• WORK TO BE COMPLETED: Word for word, copy the line containing "Given: Sort by the Rule name column arrows" and every line after it in the records below, leaving pictures out.

[Collected data]
◇ ◇ ◇ ◇ ◇
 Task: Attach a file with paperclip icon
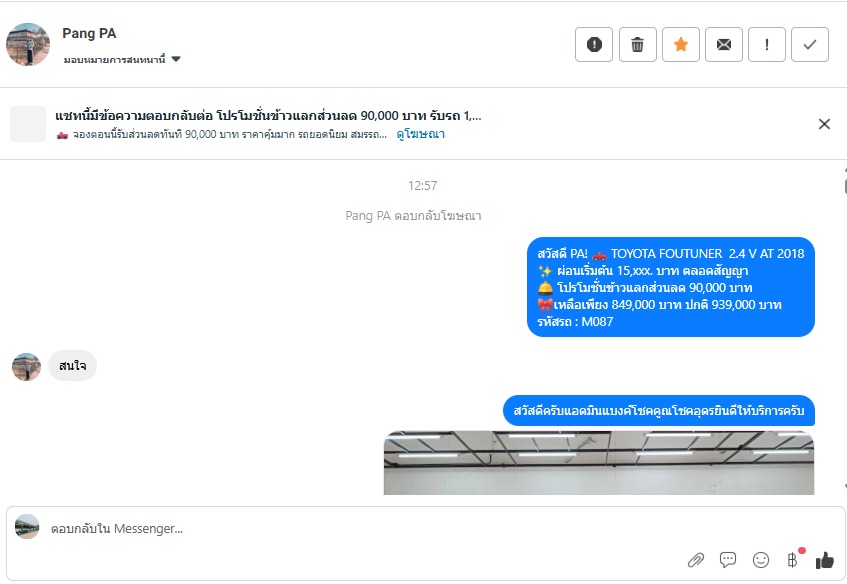pyautogui.click(x=696, y=560)
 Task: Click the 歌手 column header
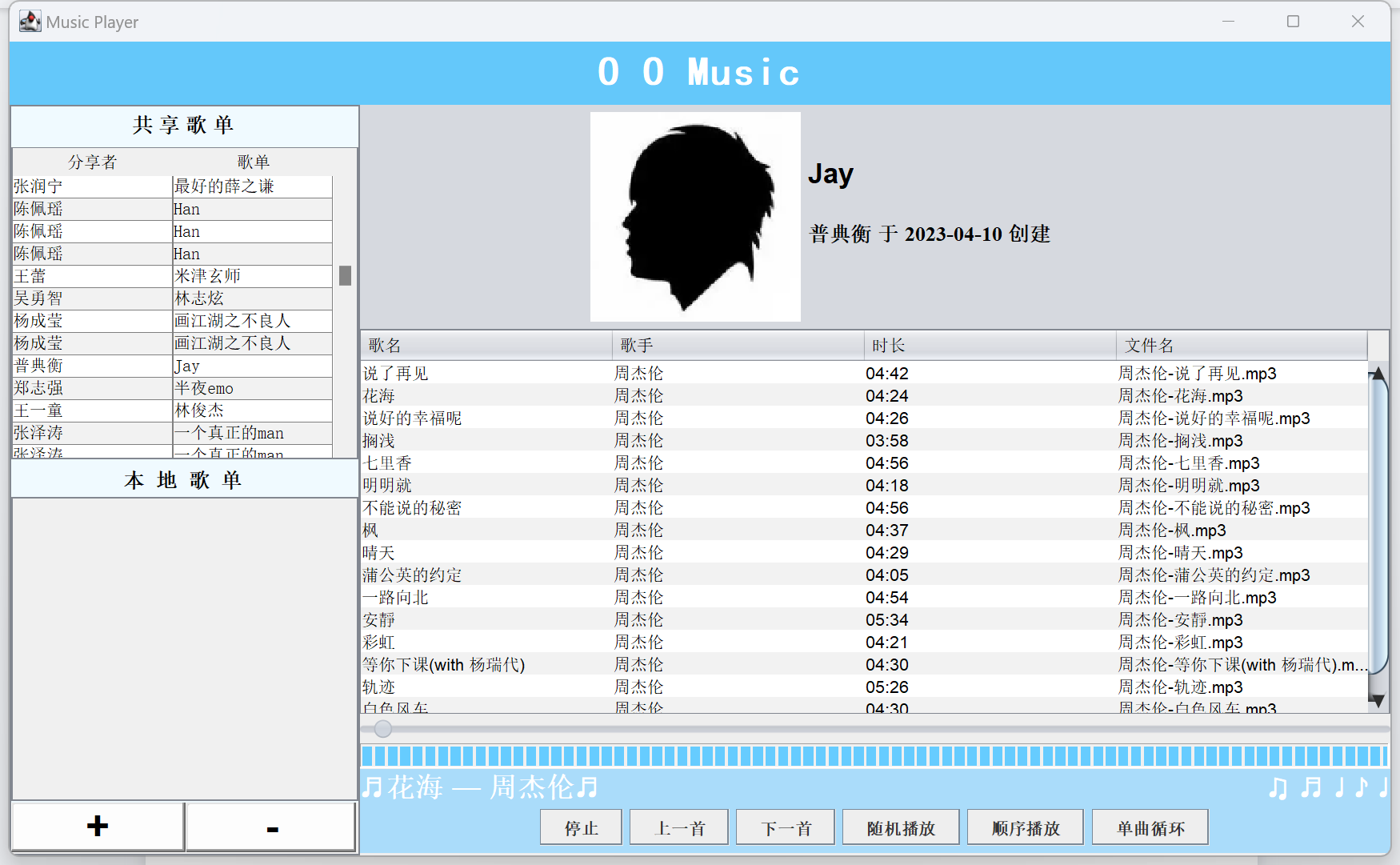coord(738,346)
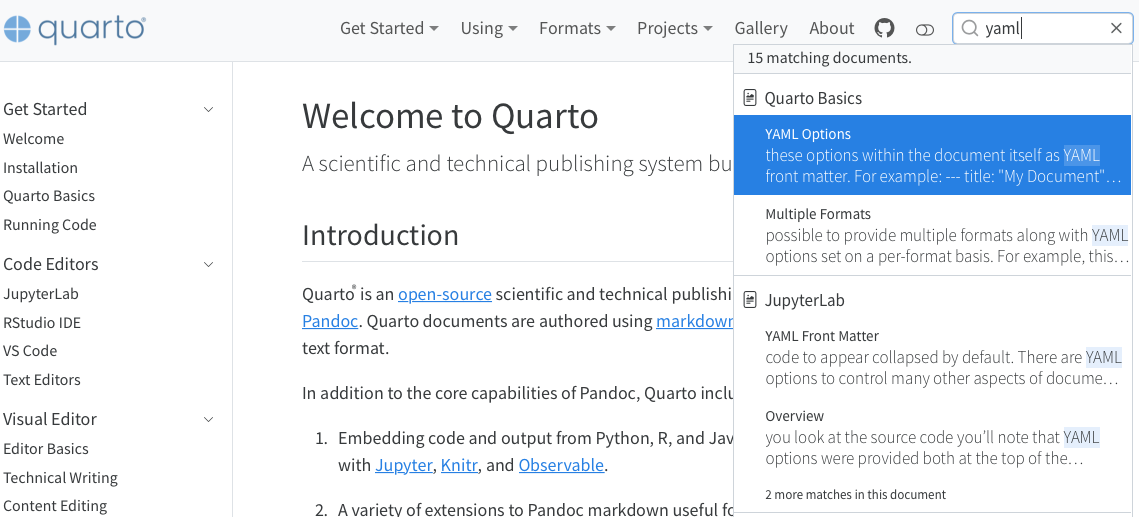Screen dimensions: 1139x517
Task: Go to the Gallery page
Action: (x=761, y=29)
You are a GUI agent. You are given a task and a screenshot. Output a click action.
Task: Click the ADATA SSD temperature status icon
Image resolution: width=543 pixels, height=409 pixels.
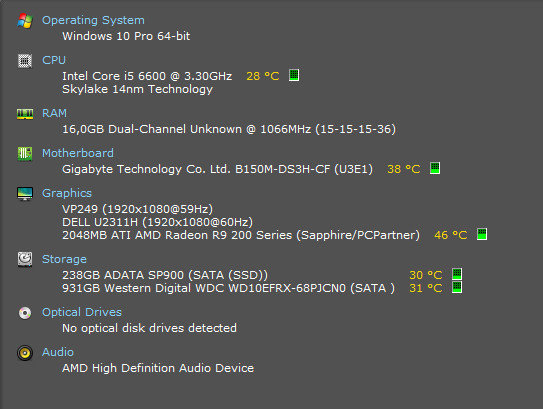tap(457, 274)
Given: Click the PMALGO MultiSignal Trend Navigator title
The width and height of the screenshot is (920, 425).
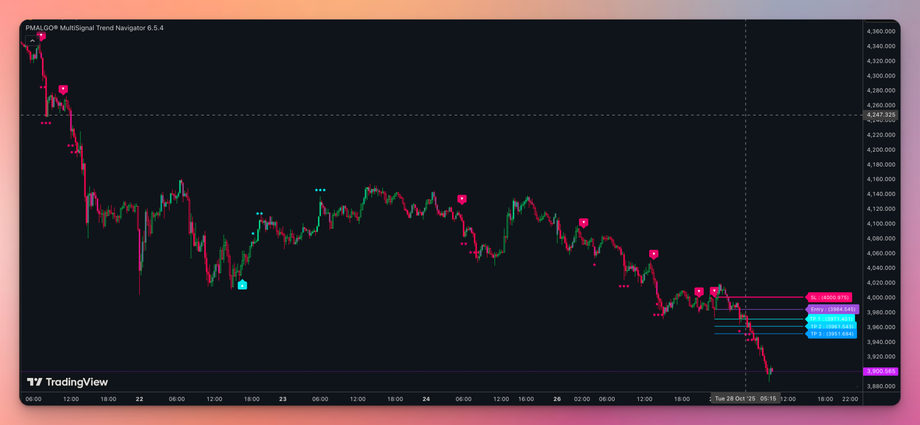Looking at the screenshot, I should pyautogui.click(x=94, y=28).
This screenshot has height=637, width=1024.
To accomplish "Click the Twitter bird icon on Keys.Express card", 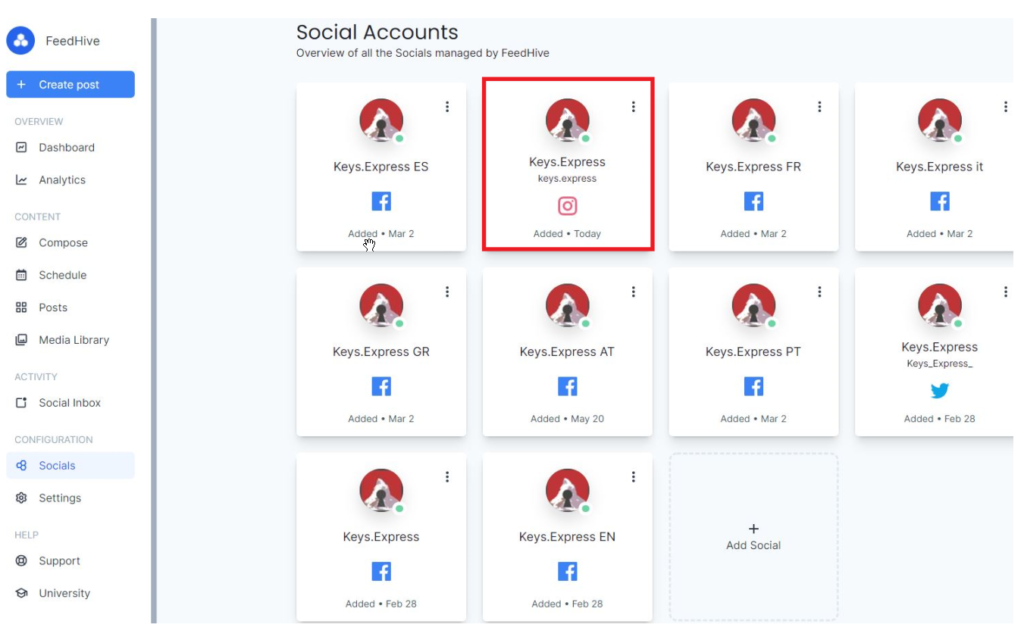I will pyautogui.click(x=939, y=391).
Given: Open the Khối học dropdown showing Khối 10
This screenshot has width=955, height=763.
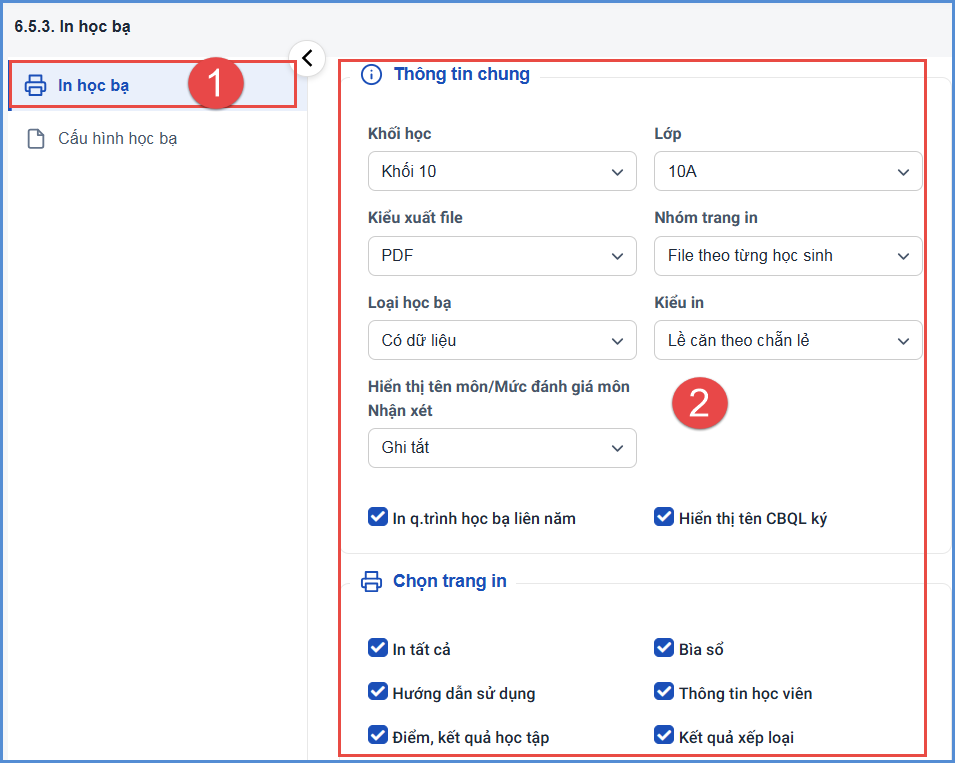Looking at the screenshot, I should coord(502,171).
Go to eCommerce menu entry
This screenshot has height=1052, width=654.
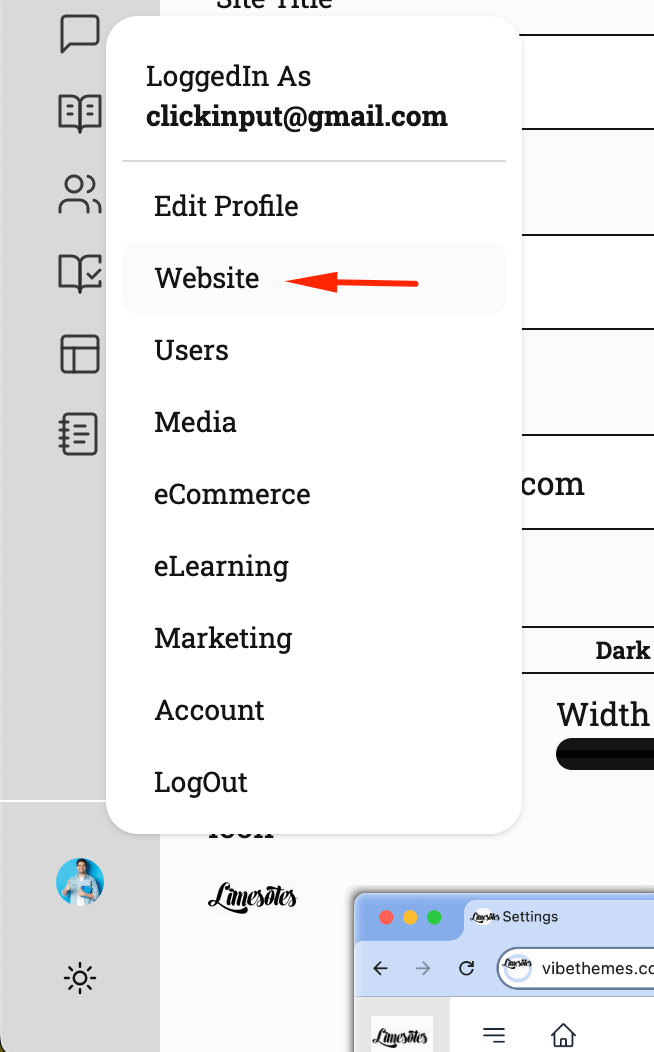click(232, 494)
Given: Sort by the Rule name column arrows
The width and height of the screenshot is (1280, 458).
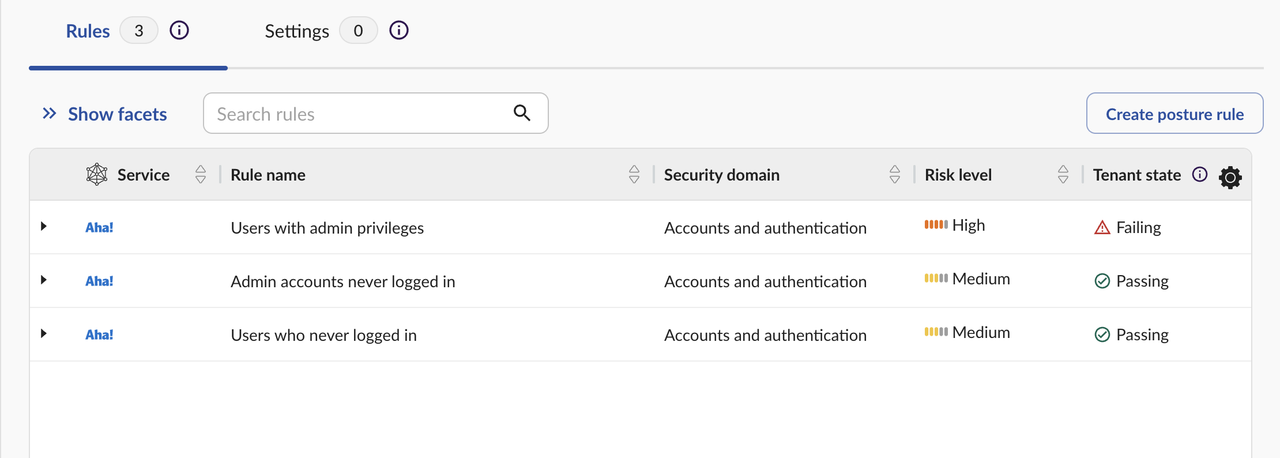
◇ ◇ ◇ ◇ ◇
• RESULT:
Given: Sort by the Rule name column arrows
The width and height of the screenshot is (1280, 458).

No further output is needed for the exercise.